Significant Earthquakes (from the list of USGS significant earthquakes, full list can be found here):
The following is a list of activity for the last week, only the details of the new activity have been posted here, please see the actual weekly update page for the Smithsonian for all the info and links!
New Activity/Unrest: | Karangetang [Api Siau], Siau I | Kilauea, Hawaii (USA) | Ruapehu, North Island (New Zealand)
Ongoing Activity: | Cleveland, Chuginadak Island | Dukono, Halmahera | Etna, Sicily (Italy) | Fuego, Guatemala | Galeras, Colombia | Karymsky, Eastern Kamchatka (Russia) | Kirishima, Kyushu | Kizimen, Eastern Kamchatka (Russia) | Kliuchevskoi, Central Kamchatka (Russia) | Sakura-jima, Kyushu | Santa María, Guatemala | Shiveluch, Central Kamchatka (Russia) | Soufrière Hills, Montserrat | Tengger Caldera, Eastern Java (Indonesia)
KARANGETANG [API SIAU] Siau I 2.78°N, 125.40°E; summit elev. 1784 m
CVGHM reported that during 30-31 March incandescence emanated from Karangetang’s main crater as well as bluish and white gas plumes. Lava flows originating from the main crater traveled 2 km down the flanks. Incandescent avalanches from the main crater and from the lava-flow fronts traveled up to 1.8 km down the flanks. On 31 March a thunderous sound was accompanied by a gray plume that rose 200 m above the crater. The Alert Level remained at 3 (on a scale of 1-4).
Geologic Summary. Karangetang (also known as Api Siau) lies at the northern end of the island of Siau, N of Sulawesi, and contains five summit craters strung along a N-S line. One of Indonesia’s most active volcanoes, Karangetang has had more than 40 recorded eruptions since 1675. Twentieth-century eruptions have included frequent explosions, sometimes accompanied by pyroclastic flows and lahars.
Source: Center of Volcanology and Geological Hazard Mitigation (CVGHM)

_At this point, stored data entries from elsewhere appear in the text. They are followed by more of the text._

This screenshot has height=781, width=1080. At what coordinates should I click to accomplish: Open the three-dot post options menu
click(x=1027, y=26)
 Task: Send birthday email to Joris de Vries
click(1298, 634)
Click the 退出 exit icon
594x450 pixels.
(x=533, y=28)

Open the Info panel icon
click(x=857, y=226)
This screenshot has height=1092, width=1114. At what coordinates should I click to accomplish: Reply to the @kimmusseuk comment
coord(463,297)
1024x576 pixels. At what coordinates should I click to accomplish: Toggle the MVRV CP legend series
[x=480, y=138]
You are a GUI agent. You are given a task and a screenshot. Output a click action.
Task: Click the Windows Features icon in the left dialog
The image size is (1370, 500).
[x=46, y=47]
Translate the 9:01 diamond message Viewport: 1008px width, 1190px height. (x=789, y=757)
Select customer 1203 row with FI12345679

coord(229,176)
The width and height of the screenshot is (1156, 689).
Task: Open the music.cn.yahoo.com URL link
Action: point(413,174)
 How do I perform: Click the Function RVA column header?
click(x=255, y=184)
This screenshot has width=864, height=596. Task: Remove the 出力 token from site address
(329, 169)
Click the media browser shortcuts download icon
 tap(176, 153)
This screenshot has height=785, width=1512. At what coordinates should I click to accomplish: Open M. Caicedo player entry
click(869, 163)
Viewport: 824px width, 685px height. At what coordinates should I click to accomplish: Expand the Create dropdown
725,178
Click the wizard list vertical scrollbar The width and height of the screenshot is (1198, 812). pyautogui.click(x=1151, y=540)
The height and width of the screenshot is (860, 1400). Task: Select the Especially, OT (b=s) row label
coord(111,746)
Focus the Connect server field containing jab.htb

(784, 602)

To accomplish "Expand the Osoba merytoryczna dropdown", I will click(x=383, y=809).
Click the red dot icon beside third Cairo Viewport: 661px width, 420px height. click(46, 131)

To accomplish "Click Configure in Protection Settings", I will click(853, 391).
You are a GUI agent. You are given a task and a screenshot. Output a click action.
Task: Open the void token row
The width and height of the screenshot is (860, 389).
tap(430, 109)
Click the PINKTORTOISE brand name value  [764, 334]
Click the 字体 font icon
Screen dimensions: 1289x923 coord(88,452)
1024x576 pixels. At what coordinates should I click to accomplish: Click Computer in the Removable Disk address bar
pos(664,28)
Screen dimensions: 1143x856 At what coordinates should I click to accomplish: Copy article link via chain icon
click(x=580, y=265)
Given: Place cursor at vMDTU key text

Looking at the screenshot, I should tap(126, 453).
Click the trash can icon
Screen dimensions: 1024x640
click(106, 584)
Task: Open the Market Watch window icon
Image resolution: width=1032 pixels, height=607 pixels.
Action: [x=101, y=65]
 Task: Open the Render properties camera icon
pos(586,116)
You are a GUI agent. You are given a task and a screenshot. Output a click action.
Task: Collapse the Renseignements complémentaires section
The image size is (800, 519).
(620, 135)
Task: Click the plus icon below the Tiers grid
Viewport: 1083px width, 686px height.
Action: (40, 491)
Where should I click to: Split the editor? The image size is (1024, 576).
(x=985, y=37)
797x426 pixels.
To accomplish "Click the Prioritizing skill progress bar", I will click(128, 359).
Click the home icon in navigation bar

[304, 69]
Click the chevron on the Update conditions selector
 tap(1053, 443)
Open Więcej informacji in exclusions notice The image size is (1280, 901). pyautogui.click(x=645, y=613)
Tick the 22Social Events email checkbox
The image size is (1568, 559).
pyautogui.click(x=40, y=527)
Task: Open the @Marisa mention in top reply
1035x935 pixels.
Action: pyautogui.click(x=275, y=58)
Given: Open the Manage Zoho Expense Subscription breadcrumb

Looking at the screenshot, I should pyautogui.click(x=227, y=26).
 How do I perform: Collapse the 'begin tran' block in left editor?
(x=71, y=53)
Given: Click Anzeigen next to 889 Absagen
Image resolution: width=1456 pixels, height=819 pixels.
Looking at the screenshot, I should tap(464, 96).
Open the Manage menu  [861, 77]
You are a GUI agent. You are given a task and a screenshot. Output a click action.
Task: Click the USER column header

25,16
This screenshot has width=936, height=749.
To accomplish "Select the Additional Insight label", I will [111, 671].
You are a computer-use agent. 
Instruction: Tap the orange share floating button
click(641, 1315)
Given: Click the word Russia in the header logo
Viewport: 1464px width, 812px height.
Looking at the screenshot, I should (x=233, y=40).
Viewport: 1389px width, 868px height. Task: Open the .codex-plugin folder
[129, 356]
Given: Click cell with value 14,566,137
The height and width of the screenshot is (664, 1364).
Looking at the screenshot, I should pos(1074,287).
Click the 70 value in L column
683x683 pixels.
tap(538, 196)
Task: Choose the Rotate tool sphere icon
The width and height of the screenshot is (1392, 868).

Karangetang [Api Siau] Information from the Global Volcanism Program
KILAUEA Hawaii (USA) 19.421°N, 155.287°W; summit elev. 1222 m
HVO reported that the lava lake in the deep pit within Kilauea’s Halema’uma’u crater was mostly crusted over during 30 March-5 April. Incandescence was observed through the web camera on 30 March, and lava was visible at times during 31 March and 3-4 April. A gas plume from the vent deposited very small amounts of ash nearby, derived from rockfalls and occasional spatter from the lake. At Pu’u ‘O’o crater, the lava lake was fed from a few sources in the center or W portions of the lake. The deepest part of the crater was episodically filled and drained. During 4-5 April the central lava sources produced two or three small lava flows and infrequent spatter.
Geologic Summary. Kilauea, one of five coalescing volcanoes that comprise the island of Hawaii, is one of the world’s most active volcanoes. Eruptions at Kilauea originate primarily from the summit caldera or along one of the lengthy E and SW rift zones that extend from the caldera to the sea. About 90% of the surface of Kilauea is formed of lava flows less than about 1,100 years old; 70% of the volcano’s surface is younger than 600 years. A long-term eruption from the East rift zone that began in 1983 has produced lava flows covering more than 100 sq km, destroying nearly 200 houses and adding new coastline to the island.
Source: US Geological Survey Hawaiian Volcano Observatory (HVO)
Kilauea Information from the Global Volcanism Program
RUAPEHU North Island (New Zealand) 39.28°S, 175.57°E; summit elev. 2797 m
On 5 April, GeoNet reported that the temperature of Ruapehu’s summit Crater Lake had been high for a sustained period and was currently between 38 and 39 degrees Celsius. The highest temperature since unrest began in October 2010 was 41 degrees Celsius, measured on 1 March. The report also noted that during the previous few weeks there was an increase in carbon dioxide gas emissions, increased seismicity, and changes in Crater Lake water chemistry. The unrest prompted GeoNet to raise the Aviation Colour Code although the Volcanic Alert Level remained at 1 (some signs of volcano unrest).
Geologic Summary. Ruapehu, one of New Zealand’s most active volcanoes, is a complex stratovolcano constructed during at least four cone-building episodes. The 110 cu km volcanic massif is elongated in a NNE-SSW direction and is surrounded by another 100 cu km ring plain of volcaniclastic debris. A single historically active vent, Crater Lake, is located in the broad summit region, but at least five other vents on the summit and flanks have been active during the Holocene. Frequent mild-to-moderate explosive eruptions have occurred in historical time from the Crater Lake vent. Lahars produced by phreatic eruptions from the summit crater lake are a hazard to a ski area on the upper flanks and to river valleys below the volcano.